Whilst collaboration tools such as videoconferencing, file sharing, and eSignature software have been obvious winners in the “work from home” movement; the opportunities are significantly more-wide ranging. Businesses have, and continue to be, more willing to invest in digitising their front office, such as increase web presence and functionality.
An overnight shift from working outside of the office by exception to 100% of the time has required most firms to significantly improve IT security to protect company data and networks.
Even relatively mundane back-office functions such as accounts and payroll have seen a dramatic spike in the adoption of cloud-based offerings that better serve remote workers than legacy solutions. AlphaBeta found that the use of digital payroll processes by Australian firms has increased from 65% to 73% in the last year. This eight percentage point increase represents more adoption than the prior ten years combined.

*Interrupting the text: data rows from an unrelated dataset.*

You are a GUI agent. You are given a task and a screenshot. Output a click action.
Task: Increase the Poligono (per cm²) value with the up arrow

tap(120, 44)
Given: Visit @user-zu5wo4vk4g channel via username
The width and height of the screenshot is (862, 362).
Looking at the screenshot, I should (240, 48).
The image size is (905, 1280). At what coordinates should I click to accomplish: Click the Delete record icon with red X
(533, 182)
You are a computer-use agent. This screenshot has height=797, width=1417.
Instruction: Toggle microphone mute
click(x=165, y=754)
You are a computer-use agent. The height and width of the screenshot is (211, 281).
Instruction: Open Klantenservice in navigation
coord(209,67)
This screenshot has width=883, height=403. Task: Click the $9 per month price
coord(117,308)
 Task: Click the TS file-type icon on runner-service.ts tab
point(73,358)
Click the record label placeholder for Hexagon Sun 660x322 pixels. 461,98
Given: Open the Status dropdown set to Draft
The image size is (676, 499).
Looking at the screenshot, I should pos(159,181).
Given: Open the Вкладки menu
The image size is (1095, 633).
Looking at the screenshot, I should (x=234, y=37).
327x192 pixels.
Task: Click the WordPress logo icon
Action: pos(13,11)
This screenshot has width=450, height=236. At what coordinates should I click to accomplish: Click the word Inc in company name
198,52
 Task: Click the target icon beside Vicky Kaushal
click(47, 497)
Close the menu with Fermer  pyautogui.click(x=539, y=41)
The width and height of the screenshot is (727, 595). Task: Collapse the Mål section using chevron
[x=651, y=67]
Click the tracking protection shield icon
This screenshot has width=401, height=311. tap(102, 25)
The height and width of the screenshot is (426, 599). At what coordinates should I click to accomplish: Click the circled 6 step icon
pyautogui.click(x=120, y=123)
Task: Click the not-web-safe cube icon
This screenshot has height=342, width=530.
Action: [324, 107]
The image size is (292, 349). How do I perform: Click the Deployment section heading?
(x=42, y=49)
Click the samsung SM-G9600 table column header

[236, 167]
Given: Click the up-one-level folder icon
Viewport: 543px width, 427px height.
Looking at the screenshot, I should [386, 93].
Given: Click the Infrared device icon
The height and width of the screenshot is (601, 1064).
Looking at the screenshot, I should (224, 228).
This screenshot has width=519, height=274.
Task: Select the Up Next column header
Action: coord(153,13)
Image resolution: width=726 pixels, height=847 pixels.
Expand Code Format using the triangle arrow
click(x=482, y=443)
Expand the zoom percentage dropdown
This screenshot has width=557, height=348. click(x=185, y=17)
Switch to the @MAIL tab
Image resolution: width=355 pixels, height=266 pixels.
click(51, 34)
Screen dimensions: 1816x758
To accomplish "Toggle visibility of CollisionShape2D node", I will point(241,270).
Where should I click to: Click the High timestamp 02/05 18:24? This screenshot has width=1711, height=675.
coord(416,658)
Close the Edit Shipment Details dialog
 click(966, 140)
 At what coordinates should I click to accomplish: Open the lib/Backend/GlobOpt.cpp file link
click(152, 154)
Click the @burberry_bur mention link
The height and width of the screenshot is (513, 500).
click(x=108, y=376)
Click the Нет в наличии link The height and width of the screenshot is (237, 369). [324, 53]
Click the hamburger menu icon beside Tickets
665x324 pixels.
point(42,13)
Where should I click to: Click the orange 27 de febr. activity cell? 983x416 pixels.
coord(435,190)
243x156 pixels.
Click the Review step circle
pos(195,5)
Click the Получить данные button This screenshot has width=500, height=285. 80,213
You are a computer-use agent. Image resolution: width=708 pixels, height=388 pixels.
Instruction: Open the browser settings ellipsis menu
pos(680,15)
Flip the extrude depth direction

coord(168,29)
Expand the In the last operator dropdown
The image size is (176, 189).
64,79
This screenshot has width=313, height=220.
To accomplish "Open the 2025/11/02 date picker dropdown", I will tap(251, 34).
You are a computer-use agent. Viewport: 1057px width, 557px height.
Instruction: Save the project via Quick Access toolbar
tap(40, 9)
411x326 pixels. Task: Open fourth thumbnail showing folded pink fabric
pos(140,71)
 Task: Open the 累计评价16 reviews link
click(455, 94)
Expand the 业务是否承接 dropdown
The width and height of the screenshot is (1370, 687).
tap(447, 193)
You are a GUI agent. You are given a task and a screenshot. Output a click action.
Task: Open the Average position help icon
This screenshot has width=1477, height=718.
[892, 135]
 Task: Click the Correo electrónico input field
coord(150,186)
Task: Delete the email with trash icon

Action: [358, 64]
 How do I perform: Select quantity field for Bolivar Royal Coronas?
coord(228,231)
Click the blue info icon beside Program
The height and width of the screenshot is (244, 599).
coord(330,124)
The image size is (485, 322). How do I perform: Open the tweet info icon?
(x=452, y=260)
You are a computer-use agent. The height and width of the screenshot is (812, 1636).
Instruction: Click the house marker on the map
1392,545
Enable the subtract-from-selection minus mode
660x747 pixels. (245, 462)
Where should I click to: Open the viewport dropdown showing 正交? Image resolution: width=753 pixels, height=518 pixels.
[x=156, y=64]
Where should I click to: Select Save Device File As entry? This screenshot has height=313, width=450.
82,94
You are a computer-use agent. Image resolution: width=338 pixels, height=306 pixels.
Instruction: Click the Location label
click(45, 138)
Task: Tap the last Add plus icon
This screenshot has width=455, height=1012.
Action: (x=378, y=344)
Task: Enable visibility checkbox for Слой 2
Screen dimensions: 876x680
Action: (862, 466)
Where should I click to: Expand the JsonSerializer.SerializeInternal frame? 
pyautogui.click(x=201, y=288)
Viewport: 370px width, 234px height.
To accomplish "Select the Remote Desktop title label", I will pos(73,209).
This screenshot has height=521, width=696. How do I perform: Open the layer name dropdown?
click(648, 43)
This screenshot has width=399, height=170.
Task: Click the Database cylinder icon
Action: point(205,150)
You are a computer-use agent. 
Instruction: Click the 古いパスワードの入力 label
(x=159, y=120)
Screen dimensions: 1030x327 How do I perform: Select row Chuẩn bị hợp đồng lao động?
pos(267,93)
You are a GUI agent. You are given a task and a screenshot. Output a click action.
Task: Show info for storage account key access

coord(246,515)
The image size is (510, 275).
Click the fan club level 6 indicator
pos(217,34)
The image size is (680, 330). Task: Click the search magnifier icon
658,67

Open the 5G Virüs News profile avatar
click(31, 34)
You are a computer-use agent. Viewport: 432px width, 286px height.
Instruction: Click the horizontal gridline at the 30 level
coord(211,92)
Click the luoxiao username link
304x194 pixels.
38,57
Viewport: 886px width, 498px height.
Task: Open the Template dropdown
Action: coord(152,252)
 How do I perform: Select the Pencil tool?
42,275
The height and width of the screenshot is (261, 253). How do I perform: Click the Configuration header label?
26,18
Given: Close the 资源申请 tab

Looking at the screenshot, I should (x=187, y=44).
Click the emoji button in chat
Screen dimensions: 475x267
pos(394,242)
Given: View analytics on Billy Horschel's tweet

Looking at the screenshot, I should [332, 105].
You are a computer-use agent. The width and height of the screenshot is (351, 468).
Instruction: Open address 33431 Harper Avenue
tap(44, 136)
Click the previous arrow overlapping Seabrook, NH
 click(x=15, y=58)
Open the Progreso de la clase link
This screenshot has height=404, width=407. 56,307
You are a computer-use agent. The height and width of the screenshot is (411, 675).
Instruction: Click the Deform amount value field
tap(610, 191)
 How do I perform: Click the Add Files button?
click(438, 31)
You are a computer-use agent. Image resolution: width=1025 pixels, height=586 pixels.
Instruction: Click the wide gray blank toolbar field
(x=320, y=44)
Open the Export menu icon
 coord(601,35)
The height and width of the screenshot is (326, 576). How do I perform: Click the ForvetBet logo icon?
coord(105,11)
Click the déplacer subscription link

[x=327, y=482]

This trend cuts across industry vehicles and firm size. The resulting changes are likely to endure as digitally savvy businesses have been rewarded with greater resilience, and less digitally savvy businesses learned lessons about their ability to work flexibly. The AlphaBeta report found digitally advanced firms were 16 percentage points more likely to have an increase in revenue and 15 percentage points more likely to have an increase in employment through the pandemic.
To quote another great thinker, Ben Franklin, “out of adversity comes opportunity”. Great software companies solve customer problems. Australian B2B software companies should not only be asking themselves how they refine their own Business Continuity Plan procedures to maintain operations through COVID-19 but how they improve their products and services to help their customers thrive in this new environment. This might mean reconsidering their product roadmap or pulling the trigger on their long-debated cloud migration from on-premise software.
B2B software often benefits from the undeniably attractive characteristic of annuity-style recurring revenue due to its “sticky” nature and technology entanglement. However, failure to make changes and investment to optimise for the post-pandemic world may prove to be a dangerous omission by incumbent B2B software companies. In a rapidly shifting landscape users and purchasers of B2B software will be continually assessing the appropriateness of their technology stake components.
We’ve seen many examples of accelerated innovation within our portfolio of technology businesses in response to the pandemic. One recent example was at Micromine, a provider of mining software solutions. The team recently completed a fully remote implementation of their Pitram product at a Greek gold mine. Pitram is a mining control solution that records data related to equipment, personnel and materials, providing an overall view of current mine status. Given the technical complexity and hardware installation required, it is typically deployed and configured by a team of specialists onsite. However, in response to the miner’s need to limit access to their mining sites, the Micromine team completed product enhancements and developed supporting online material to empower the miner to implement the hardware, with configuration support provided remotely. You can read more about this on Micromine’s website.
At Potentia we see tremendous opportunity ahead for Australian B2B software companies, including those in our portfolio making exciting investments to deliver even more value to their customers, and those we are yet to meet.